EXCERPT:

Statistical analysis

Data are expressed as means ± SD or SE. Differences between groups were assessed by the χ²-test, Fisher’s exact test or the Mann-Whitney U test. A P value < 0.05 was considered statistically significant. Data analyses were performed using StatView (version 5.0; SAS Institute Inc., Cary, NC).

Results

TCF-4C and D isoforms exhibit differential expression in human HCC tissues

We examined expression levels that may reflect an exon 4-dependent regulation in human HCC. The relative mRNA levels of TCF-4C and D in 27 pairs of tumors and corresponding adjacent uninvolved liver tissue were measured by semi-quantitative RT-PCR with normalization to GAPDH, as previously described (7). Comparisons were also made to three normal liver specimens. As shown in Fig. 1B, TCF-4C expression was significantly upregulated in HCC compared to peritumor tissue and normal liver. Interestingly, no expression of TCF-4C was found in normal liver and only 7% (2 of 27) of peritumor expressed TCF-4C mRNA compared to tumor tissue (18 of 27). In contrast, the expression level of TCF-4D was not significantly different among normal, peritumor, and tumor tissue (Fig. 1C). These results were verified by analyses with normalization to other housekeeping genes including 18S rRNA and RPS9 (Fig. S1). These observations suggest that TCF-4C and D isoforms expression are modulated during HCC development due to alternative splicing of exon 4, so that TCF-4C may be more associated with generation of a HCC malignant phenotype.

TCF-4C expressing clones increase Wnt/β-catenin signaling activation

To develop a better understanding of the role of exon 4 in promoting a malignant phenotype in vitro, we established stable clones expressing TCF-4C or D isoform by transfection into OUMS-29, immortalized human fetal hepatocyte cell line (TCF-4C; OU-C13, OU-C22, and TCF-4D; OU-D13, OU-D21 clones respectively) or HAK-1A which is a well differentiated HCC cell line (TCF-4C; 1A-C12, 1A-C14 and TCF-4D; 1A-D8, 1A-D9 clones respectively) followed by selection with G418. Empty vector (EV) plasmid-transfected clones were also generated as controls (OU-EV4, 1A-EV2). To exclude individual clonal artifacts, two different stable clones of each TCF-4 isoform were used for analyses. Protein expression of each TCF-4 isoform was confirmed by Western blot analysis using anti-Myc-tag antibody (Fig. 2A). Whole cell lysates obtained from transient transfection of TCF-4C and D plasmid constructs were used as positive controls, which corresponded to previous reports (7). The subcellular localization of TCF-4 isoforms in HAK-1A clones was further examined by immunofluorescence and observed to be predominantly expressed in the nucleus (Fig. S2).

WHAT NEEDS TO BE DONE: Summarize the excerpt on TCF-4 isoforms in HCC in three sentences.

SOURCE MATERIAL:
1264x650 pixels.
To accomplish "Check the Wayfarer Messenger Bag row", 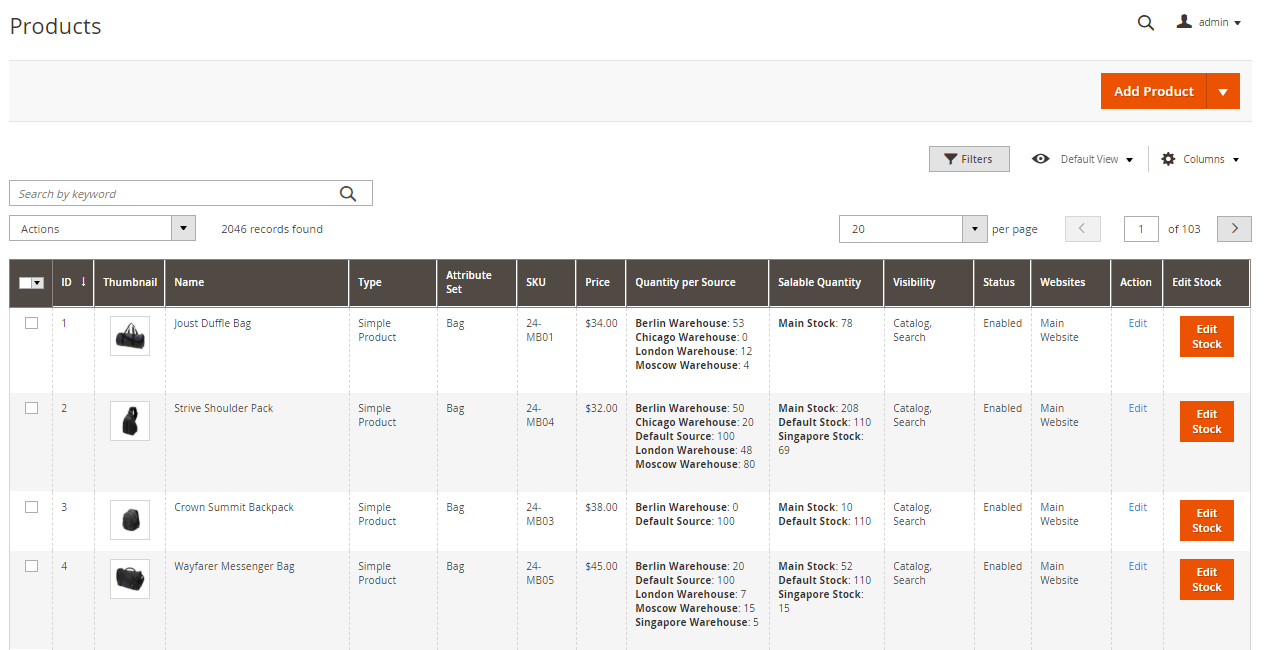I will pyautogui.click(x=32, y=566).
* * *
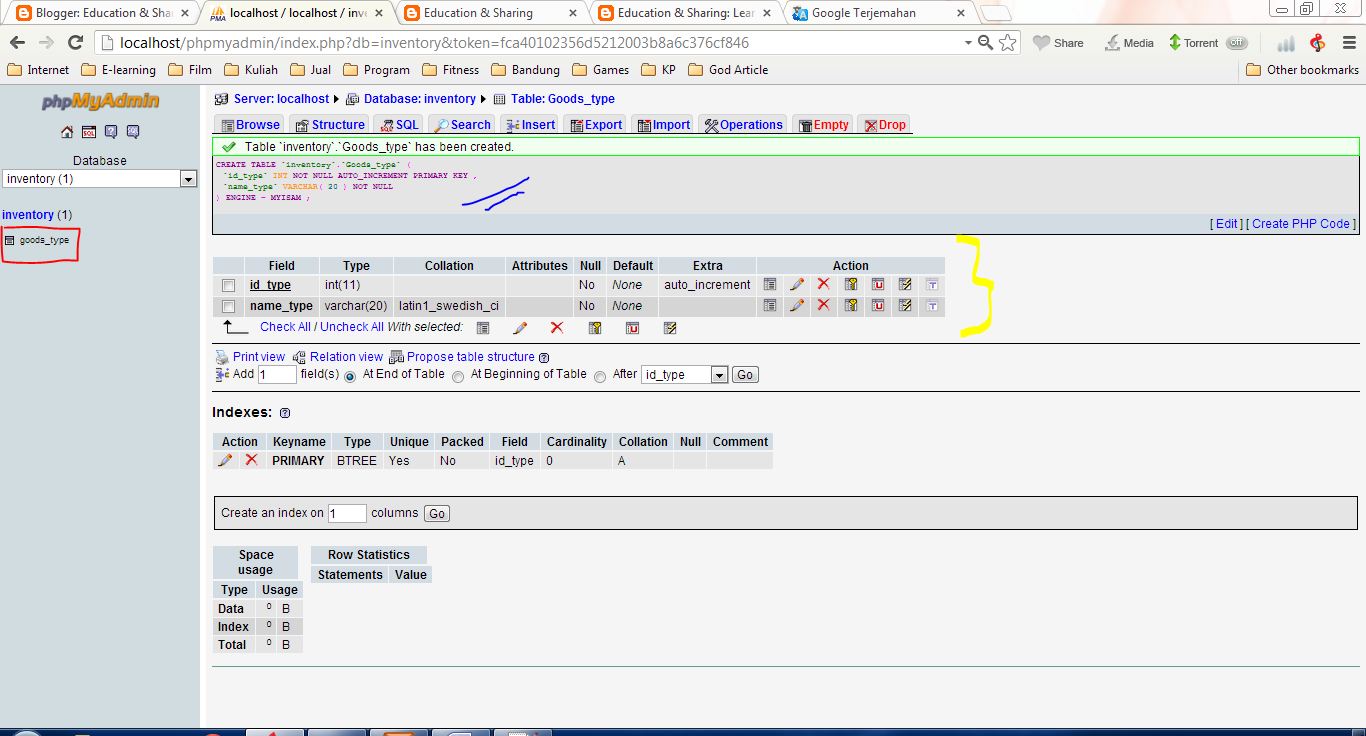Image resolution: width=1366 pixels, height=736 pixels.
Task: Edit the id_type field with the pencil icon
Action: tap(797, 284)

WRITTEN REPLY: Group differences were tested with the χ²-test, Fisher's exact test or the Mann-Whitney U test, with P < 0.05 taken as significant. In 27 pairs of HCC tumors and adjacent liver tissue, TCF-4C mRNA was significantly upregulated in tumors compared with peritumor tissue and normal liver, while TCF-4D levels did not differ significantly among the three. Stable clones expressing TCF-4C or D were established in OUMS-29 and HAK-1A cells, with protein expression confirmed by Western blot and the isoforms found mainly in the nucleus of HAK-1A clones.